◆ Exercise aim
In the records below, find the line with "You are a GUI" and repeat it and every line after it, exactly, without any pictures.
[Opening Source data section]
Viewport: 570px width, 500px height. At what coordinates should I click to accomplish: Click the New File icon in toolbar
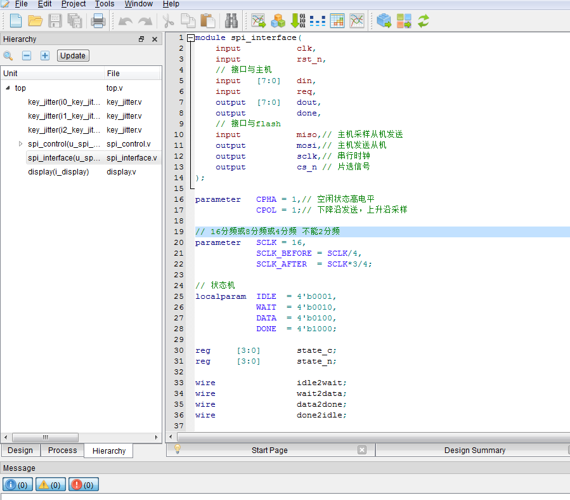pyautogui.click(x=15, y=21)
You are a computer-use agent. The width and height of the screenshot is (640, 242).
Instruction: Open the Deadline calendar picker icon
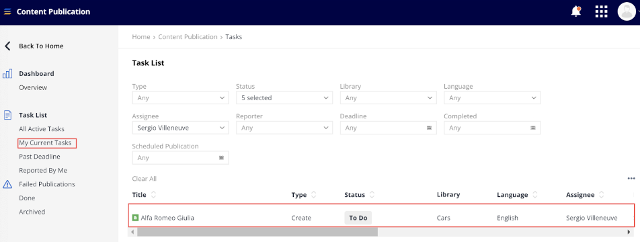[429, 128]
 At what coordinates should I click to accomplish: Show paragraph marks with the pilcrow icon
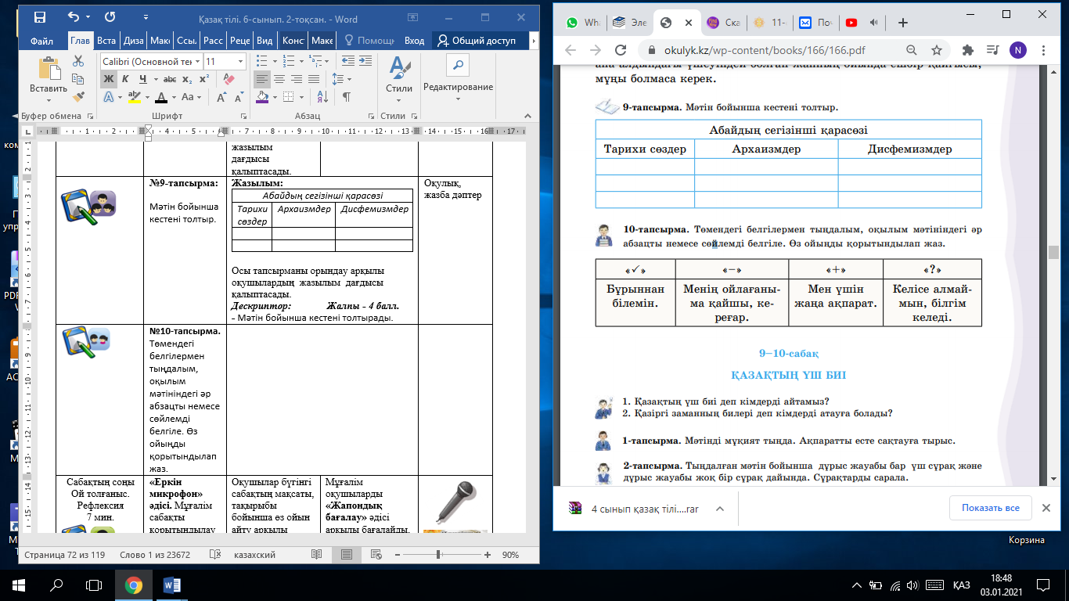346,97
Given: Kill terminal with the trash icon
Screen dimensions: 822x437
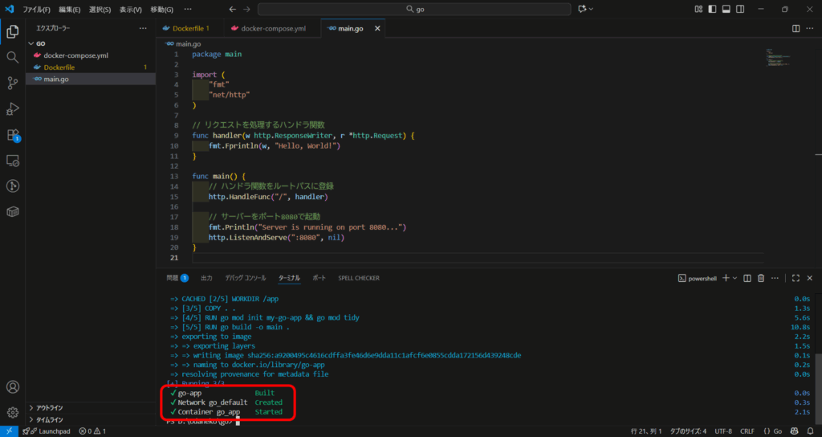Looking at the screenshot, I should tap(761, 278).
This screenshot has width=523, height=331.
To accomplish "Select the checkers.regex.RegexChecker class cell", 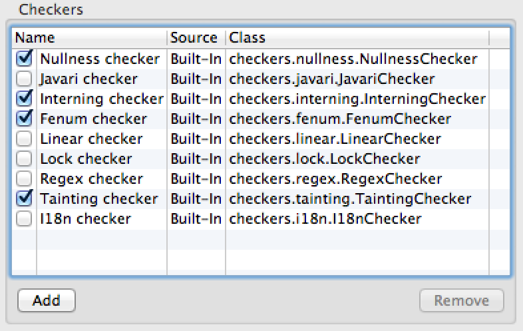I will tap(335, 179).
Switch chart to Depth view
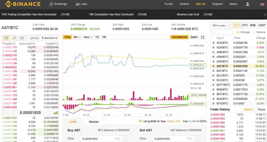The width and height of the screenshot is (267, 142). tap(194, 37)
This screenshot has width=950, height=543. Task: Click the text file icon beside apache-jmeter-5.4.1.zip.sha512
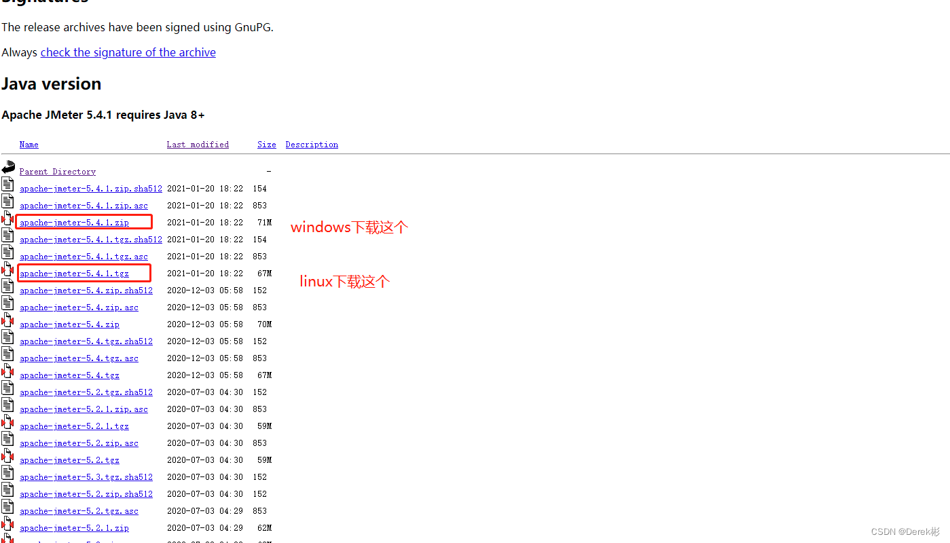(7, 183)

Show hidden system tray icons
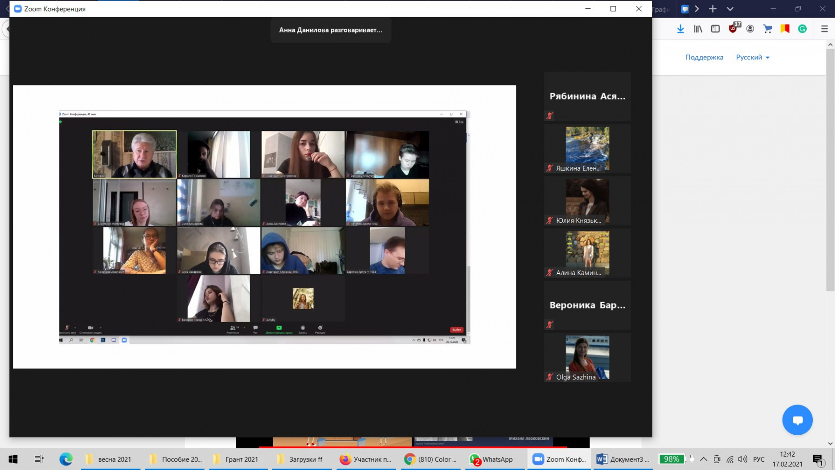pos(703,459)
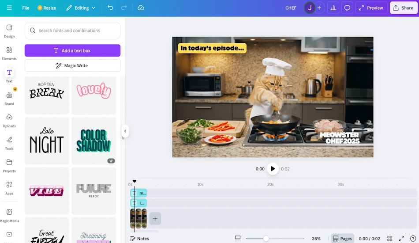Toggle grid view of pages
Image resolution: width=419 pixels, height=243 pixels.
pyautogui.click(x=389, y=239)

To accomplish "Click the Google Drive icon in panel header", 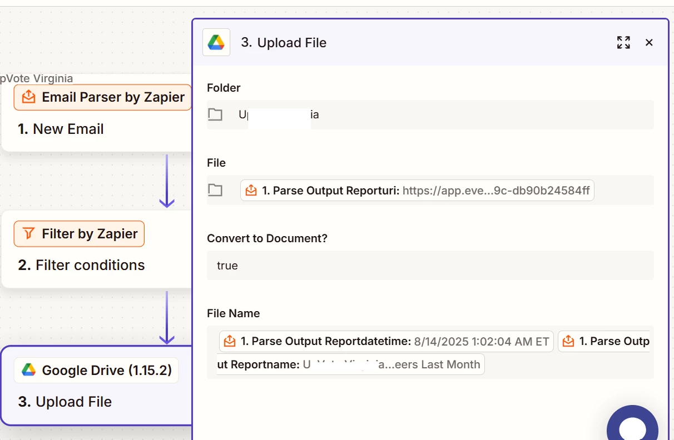I will pyautogui.click(x=216, y=43).
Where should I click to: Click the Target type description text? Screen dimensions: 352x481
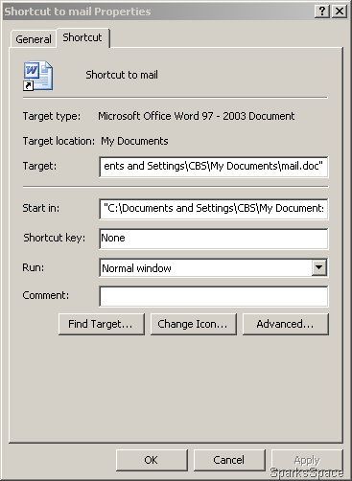point(196,116)
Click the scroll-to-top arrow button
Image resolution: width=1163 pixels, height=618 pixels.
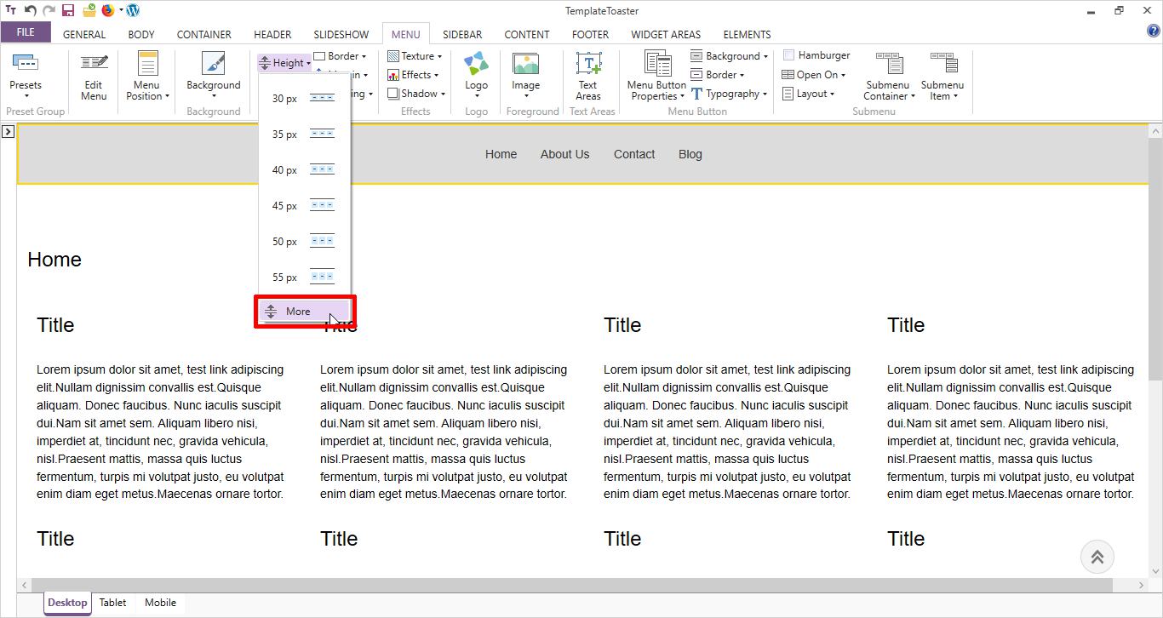tap(1097, 558)
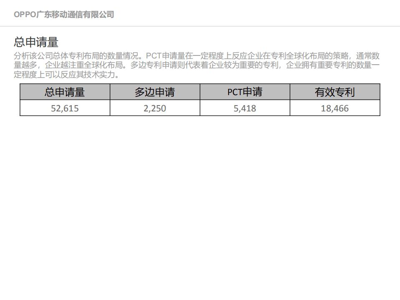Click the gray table header row
This screenshot has height=300, width=400.
pyautogui.click(x=200, y=92)
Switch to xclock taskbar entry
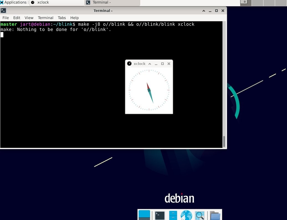The width and height of the screenshot is (287, 220). [57, 2]
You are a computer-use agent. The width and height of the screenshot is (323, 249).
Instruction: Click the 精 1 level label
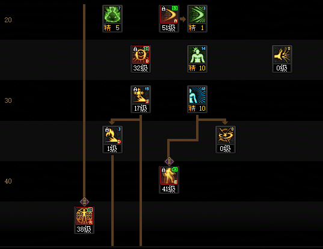pos(197,28)
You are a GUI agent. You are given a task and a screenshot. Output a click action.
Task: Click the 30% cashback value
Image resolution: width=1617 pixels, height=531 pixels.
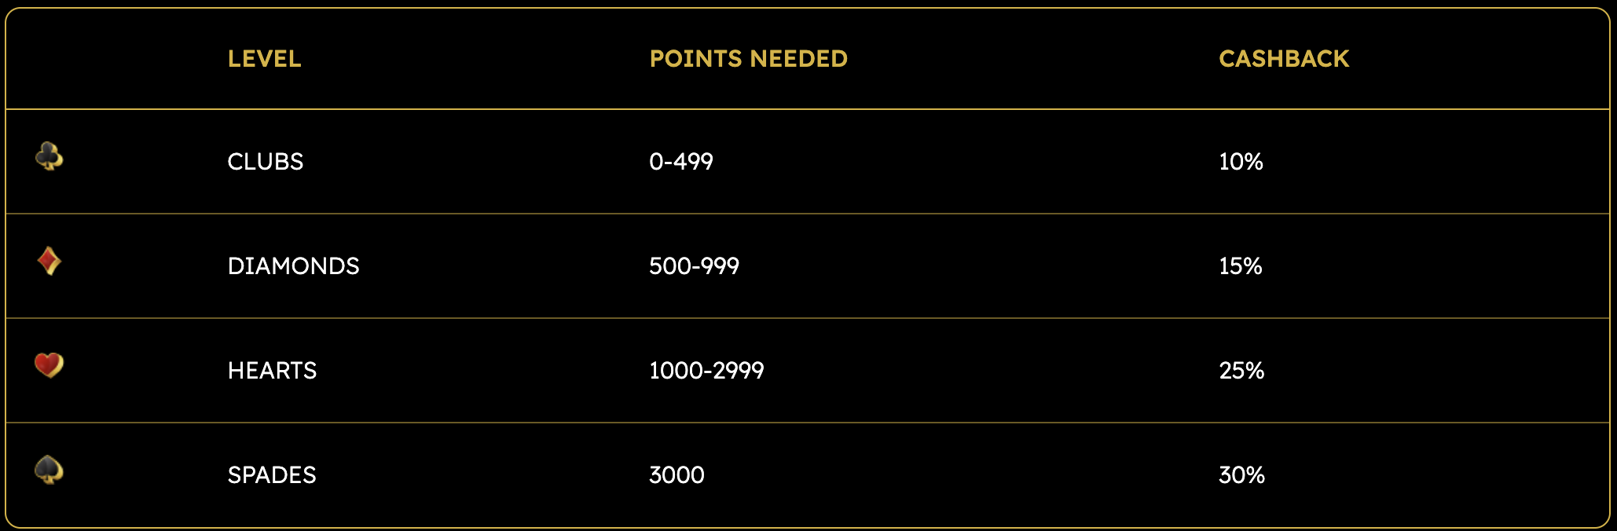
[Closing Source data section]
◆ Response to this exercise
You are a GUI agent. You are given a task and a screenshot. Output a click action.
Task: Click the 30% cashback value
Image resolution: width=1617 pixels, height=531 pixels.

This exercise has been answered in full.